Full details here.
PLAN: Depart from Keith Bridge Park. Swim for 90 minutes. Swim back. Afterwards, dinner at North Georgia BBQ Company, reportedly the best BBQ in the state.
REPORT: Look at the map! It's like a fractal. The place was full of little secluded bays -- including one with a trysting couple who managed to ignore me. Coming from Seattle, I thought the water temperature was fine to swim without a wetsuit. The locals thought it was freezing cold and wouldn't dream of swimming.
Oh, and I got my BBQ...
PLAN: Straighforward swim from Magnuson Park.
REPORT: Have you heard of the fresh-water sharks of Lake Washington?
There's one right here, just half a mile south of Magnuson Park. And as
for the notorious toe-eating tortoises of Lake Washington that lurk
in the reeds...
PLAN: Swim from Denny Blaine Park to I90 bridge [2 miles] and back again [4 miles].
REPORT: This was the easiest and most comfortable long-distance swim I've ever done.
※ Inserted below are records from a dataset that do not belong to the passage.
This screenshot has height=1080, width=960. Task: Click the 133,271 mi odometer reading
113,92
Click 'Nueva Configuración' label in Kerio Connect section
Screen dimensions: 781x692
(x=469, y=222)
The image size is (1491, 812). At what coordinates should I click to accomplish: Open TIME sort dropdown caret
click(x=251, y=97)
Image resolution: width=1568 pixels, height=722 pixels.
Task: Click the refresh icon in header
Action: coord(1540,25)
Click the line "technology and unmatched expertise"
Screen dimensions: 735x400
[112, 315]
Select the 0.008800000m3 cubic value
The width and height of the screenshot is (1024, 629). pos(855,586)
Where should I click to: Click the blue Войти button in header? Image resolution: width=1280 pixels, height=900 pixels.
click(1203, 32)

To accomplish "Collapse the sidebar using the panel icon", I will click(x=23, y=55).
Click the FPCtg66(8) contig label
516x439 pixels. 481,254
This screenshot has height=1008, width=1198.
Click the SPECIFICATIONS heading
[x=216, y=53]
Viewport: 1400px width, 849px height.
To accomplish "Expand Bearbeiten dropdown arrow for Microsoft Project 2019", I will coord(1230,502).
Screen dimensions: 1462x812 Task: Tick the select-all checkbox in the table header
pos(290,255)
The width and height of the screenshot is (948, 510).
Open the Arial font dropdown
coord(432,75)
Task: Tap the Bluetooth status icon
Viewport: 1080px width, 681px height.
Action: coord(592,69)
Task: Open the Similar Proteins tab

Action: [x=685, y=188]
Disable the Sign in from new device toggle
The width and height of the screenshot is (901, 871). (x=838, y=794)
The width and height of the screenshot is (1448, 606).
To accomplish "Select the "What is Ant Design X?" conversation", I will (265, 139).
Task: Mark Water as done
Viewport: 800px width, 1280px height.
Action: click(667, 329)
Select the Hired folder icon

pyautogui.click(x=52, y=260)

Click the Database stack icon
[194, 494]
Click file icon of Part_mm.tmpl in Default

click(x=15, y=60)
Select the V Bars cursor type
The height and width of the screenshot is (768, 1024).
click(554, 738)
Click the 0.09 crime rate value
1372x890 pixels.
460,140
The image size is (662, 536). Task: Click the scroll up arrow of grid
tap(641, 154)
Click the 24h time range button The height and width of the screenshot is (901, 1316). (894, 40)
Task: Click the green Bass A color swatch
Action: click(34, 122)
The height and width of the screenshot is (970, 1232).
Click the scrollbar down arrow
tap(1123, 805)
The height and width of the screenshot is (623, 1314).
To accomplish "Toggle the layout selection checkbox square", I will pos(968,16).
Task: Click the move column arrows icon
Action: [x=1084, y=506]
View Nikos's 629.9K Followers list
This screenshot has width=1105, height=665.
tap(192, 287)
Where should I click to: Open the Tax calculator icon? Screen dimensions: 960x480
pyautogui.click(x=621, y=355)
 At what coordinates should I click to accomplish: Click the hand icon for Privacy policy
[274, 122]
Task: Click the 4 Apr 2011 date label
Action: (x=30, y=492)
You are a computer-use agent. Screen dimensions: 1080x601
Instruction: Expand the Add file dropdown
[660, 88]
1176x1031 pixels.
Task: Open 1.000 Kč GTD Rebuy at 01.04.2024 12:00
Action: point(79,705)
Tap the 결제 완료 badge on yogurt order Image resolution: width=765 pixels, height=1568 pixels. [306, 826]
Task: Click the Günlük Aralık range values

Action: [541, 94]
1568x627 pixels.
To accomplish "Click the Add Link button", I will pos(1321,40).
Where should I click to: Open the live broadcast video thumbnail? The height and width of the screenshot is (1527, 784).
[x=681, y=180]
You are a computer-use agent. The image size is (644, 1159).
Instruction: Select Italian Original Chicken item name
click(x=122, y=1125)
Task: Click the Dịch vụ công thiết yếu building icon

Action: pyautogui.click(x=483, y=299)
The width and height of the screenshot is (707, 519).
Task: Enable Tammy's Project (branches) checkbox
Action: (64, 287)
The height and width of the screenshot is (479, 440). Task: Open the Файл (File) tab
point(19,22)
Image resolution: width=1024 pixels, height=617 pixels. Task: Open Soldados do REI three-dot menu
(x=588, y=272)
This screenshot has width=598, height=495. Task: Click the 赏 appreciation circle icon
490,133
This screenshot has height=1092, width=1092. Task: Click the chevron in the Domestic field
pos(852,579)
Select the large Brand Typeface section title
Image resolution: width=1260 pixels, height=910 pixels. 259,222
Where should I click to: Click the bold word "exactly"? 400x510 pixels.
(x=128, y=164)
After 4 miles I still felt so warm and strong that I turned around and swam a further 4 miles, to the 520 bridge and back again. It was all down to nutrition and comfort.
Nutrition: I'd been to a sports nutritionist the previous weekend, to Dr Minh-Hai Tran at NutritionWorks Seattle. I followed her advice: fill up on carbs before the swim, and try to injest 300 calories an hour of smple carbs during the swim. It made a huge difference. The standard model is this: For swimming you're largely using glycogen. The body can store about 2000 calories of glycogen, and it uses about 500 calories an hour. Try to replenish about 300 calories of carbs per hour. Gatorade (130cal/liter) is good because it has a mixture of different sugars to make it easier to digest. Bananas (110cal) are good too. I also ate Pilot Bread crackers (100cal) because they're so easy to digest.
I personally think there's more to it than that. In the past I've been swimming with less nutrition, and have become adapted to 4 hour swims with just water. Most exercise people say this is folly. Then again, they're not the ones doing long distance swims. Maybe it's because I swim a slow breaststroke and so get more of my swimming calories from fat? Maybe it's because my body has been trained this way to store glycogen more efficiently? This article says there might be benefits in endurance training while fasted, and indeed that's what Kenyan long-distance runners do.
Goggles: For the first time I used foam-gasket swimming goggles. They were a delight. Previously I'd been using rubber gasket Aquasphere goggles, which always got painful after four or more hours. But these foam-gasket goggles stayed comfortable for the entire swim.
Shannah and I finished the swim with a delicious steak dinner at Daniel's Broiler House at Leschi Marina, with a window seat to look out over the distance I'd just swum.